▶ TEXT EXCERPT:
-- Begin --

# can i slow growth by half



## blondlebanese (Nov 9, 2014)

I want to slow down the rate of growth at the clone and veg stage.  is this possible?  what happens to a plant that has extreme rootball. I think I read that the growth slows way down.  can I make it stop growing without killing it?  and of coarse the plant must recover and flower.


----------



## Rosebud (Nov 9, 2014)

clone it again, or keep it in low light and top.


----------



## Hackerman (Nov 10, 2014)

I am going through the same thing with my current crop. Timing is such that I needed to delay growth slightly so the plants were not huge when they go onto the flower tent.

I have found that slightly lower temps slow the growth down considerably. I ran my veg tent at between 65 and 70F for the first 2 months. The first shot is a pic at almost 2 full months.

Then, I raised the temps to about 75 to 80F. The second pic is only about 3 weeks later. They about doubled in size in the heat. 

View attachment ckclonestent.jpg


View attachment tent.jpg


----------



## The Hemp Goddess (Nov 10, 2014)

-- End --

▶ PROBLEM A: In the forum thread on slowing plant growth, what temperature range did Hackerman keep the veg tent at for the first two months?
▶ PROBLEM B: Repeat the stretch of the forum thread on slowing plant growth from "I have found" through "2 full months.".

▶ DATA ENTRIES:
-- Begin --

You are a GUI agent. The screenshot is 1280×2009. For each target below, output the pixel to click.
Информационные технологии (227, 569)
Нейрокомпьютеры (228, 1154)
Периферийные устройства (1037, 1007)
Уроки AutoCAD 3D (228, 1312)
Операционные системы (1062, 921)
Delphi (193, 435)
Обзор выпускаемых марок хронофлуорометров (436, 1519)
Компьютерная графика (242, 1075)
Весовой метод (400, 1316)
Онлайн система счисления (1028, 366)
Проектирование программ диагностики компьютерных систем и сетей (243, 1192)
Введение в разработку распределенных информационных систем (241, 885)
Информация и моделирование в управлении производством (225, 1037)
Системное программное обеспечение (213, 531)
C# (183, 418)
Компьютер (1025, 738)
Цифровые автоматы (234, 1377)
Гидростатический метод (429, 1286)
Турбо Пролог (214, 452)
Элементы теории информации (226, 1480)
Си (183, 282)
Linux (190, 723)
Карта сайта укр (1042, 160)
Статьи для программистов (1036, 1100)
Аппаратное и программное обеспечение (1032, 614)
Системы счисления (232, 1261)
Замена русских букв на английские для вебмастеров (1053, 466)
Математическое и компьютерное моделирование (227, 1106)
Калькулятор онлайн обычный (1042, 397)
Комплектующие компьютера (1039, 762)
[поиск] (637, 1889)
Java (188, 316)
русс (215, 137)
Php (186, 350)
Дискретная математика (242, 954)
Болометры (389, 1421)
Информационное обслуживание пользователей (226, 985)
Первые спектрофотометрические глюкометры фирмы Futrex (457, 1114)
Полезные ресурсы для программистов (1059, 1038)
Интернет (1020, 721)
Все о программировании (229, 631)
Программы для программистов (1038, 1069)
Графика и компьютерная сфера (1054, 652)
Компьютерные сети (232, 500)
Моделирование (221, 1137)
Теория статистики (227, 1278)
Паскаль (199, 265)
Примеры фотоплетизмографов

-- End --

▶ EXPECTED ANSWER A: Between 65 and 70F.

▶ EXPECTED ANSWER B:
I have found that slightly lower temps slow the growth down considerably. I ran my veg tent at between 65 and 70F for the first 2 months. The first shot is a pic at almost 2 full months.